We have an issue with queries pulling just 1 week of data running very slowly and the dashboards taking forever to load.
Our epo deployment is 4.5, and has been in the environment for years.
Our database is currently about 300gb, and we just did a big purge and re-index and re-org.
We have checked out the Max degrees of parallelism...etc, but still to no avail.
I am thinking of backing up the database and then just going thru and truncating the largest tables to see if this is going to help.
Has anyone else tried this?
Its hard to identify if my issues are due to locks on the database rows or a bad query....who knows.
Thru the SQL Activity Monitor, I can kind of see which SQL query is taking the longest time, but I cannot really correlate this to an actual query in the EPO.
Is there a table somewhere that correllates the SQL query to the Query Name in epo?
Anyhow, if anyone has done a truncate, did it improve performance and is it a recommended procedure.
There are any number of Knowledge Base articles to help you identify and reduce the size of the ePO database.
Please also note that ePO 4.5 reached it's EOL date as of Dec 31st 2013.
Yeah, tried all those...no luck.
So....anyway, any way I can correllate the SQL query running in SQL Activity Monitor to the Query name in epo?
And, is there any pitfalls to look out for if I decide to truncate?Message was edited by: epository on 4/9/14 6:13:21 AM CDT
as rackroyd already mentioned epo 4.5 is eol. have you considered upgrading to newer versions? we have made tons of improvements since 4.5 that speed up query processing in epo.
With 4.5 I've seem performance issues due to a few different things. I'd agree with everyone, there is little reason to truncate any tables. There are a few that are notorious for filling up fast and you should get to know them.
Some issues I have encountered:
1. The obvious and what most of the KBs say... large numbers of events and not having them purged. There are several purge tasks not just specific to threat events. Check them all make sure they are running regularly. Reduce the purge tasks to something smaller than recommended... 30days for instance. Check *all* your table counts to see if they are reasonable.

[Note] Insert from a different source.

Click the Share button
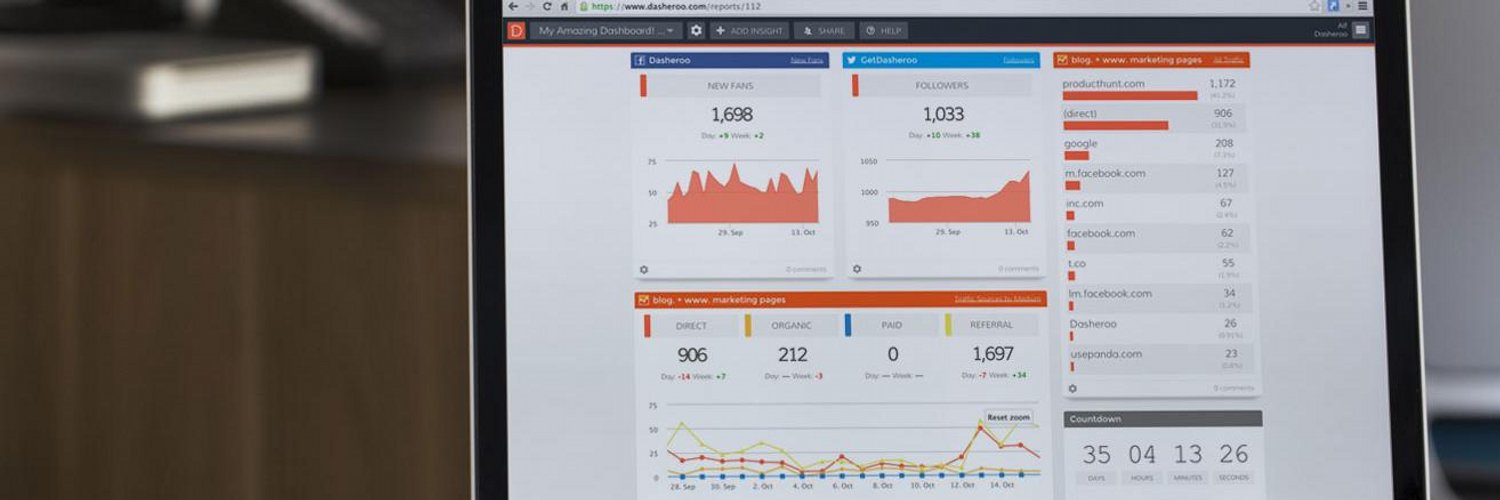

2. Policy auditor and FIM. If you have a lot of systems cached to perform integrity scans I've the database could crawl. If you have this, fix / reduce the policies, clear the cached systems.
3. Rogue system detection. It appears fixed in newer versions, but at one time have unreasonably large numbers of sensors (and a poorly designed table view) seemed to cause slow downs. Remove duplicate sensors on the same subnet, ensure the rsd tables are getting purged.
4. Large numbers of bad server tasks / automated tasks. Go through each task, make sure they are necessary and efficient.
5. Large numbers of bad queries. If you have lots of users creating horrible queries and have them used a lot (e.g. attached to a main dashboard with a retarted refresh rate) this could cause some serious slow-down.
6. Way too many VLFs. Depending on how your database grew over time, you could have a hundred thousand VLFs. This could lead to wierd performance symptoms. Check the VLFs, if it's in the 100k range, you're running way to high. Truncate and make it such that they never get that high.
Note that if you are seeing certain suspended processes or sql queries taking up a large amount of time, what are the tables involved? The names are pretty straight-forward. PA and FIM is related to Policy Auditor for example. That will tell you real quick where the problem seems to be coming from.